Based on the novel The Short-Timers by Gustav Hasford, the film’s first half takes place at Marine Corps boot camp in Parris Island, South Carolina, where a squad of raw recruits endures the physical and psychological hell of basic training under their browbeating drill instructor, Gunnery Sgt. Hartman (R. Lee Ermey). Hartman uses all manner of intimidation tactics to transform the men into "killing machines," detach them from the values of their past, and instill loyalty to his beloved Corps above all else. Bearing the brunt of his abuse is the slow-witted, inept misfit Private Leonard "Gomer Pyle" Lawrence (Vincent D'Onofrio), who is taken under the wing of the film's narrator, Private Joker (Matthew Modine), and eventually becomes Hartman's most dedicated disciple, with shocking consequences.
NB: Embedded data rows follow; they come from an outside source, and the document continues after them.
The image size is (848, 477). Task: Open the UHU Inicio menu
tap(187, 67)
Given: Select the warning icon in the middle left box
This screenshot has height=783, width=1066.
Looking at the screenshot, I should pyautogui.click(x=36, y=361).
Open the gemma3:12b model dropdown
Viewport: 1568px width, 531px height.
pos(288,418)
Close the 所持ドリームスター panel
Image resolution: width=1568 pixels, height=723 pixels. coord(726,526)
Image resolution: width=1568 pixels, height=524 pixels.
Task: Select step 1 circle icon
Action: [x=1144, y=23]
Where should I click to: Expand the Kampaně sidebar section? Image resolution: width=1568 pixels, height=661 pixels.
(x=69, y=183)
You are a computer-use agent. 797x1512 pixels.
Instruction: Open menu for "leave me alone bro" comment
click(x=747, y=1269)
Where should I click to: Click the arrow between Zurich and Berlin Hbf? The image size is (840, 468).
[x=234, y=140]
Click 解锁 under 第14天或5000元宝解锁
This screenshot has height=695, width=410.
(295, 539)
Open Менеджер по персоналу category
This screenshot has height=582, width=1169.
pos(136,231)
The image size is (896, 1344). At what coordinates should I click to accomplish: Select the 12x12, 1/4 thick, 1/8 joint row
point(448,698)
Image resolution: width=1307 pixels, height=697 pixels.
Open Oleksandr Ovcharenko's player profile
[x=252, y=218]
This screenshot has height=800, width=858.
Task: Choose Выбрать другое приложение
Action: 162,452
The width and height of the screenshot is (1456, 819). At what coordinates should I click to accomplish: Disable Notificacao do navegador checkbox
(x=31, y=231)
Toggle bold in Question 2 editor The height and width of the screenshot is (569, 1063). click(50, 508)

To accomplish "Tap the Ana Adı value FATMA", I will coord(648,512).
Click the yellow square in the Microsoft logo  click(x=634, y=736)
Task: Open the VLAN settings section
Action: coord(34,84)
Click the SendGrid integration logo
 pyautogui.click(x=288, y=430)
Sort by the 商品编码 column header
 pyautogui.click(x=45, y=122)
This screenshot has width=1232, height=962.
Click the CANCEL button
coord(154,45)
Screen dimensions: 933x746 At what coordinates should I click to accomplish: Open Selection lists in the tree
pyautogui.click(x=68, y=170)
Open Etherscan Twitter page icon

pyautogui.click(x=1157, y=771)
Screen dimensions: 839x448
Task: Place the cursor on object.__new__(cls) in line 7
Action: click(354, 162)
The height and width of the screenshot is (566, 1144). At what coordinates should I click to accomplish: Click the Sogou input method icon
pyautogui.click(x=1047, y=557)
The second part of the film takes place in Vietnam during the Tet Offensive, as seen through the eyes of the now thoroughly indoctrinated marines. Stanley Kubrick’s powerful drama about the Vietnam War and the dehumanization process used to prepare half-formed young men for combat is widely regarded as one of the greatest war movies of all time.

About the Speaker

Dr. Jonathan Shay is a doctor and clinical psychiatrist. He holds a BA from Harvard and an MD and a PhD from the University of Pennsylvania. His early medical work was with the behaviour of brain cells in and after strokes. He later worked for a United States Department of Veterans' Affairs outpatient clinic in Boston. In 1987, he shifted from biochemistry to the still-developing study of Posttraumatic Stress (PTS). He has written two books on the nature and treatment of PTSD, Achilles in Vietnam and Odysseus in America. He is a passionate advocate of improved psychiatric counseling for soldiers, and more vigorous effort to prevent or heal PTSD. He is very highly regarded in military circles, and has received a MacArthur Genius Grant fellowship in 2007 to further support his work.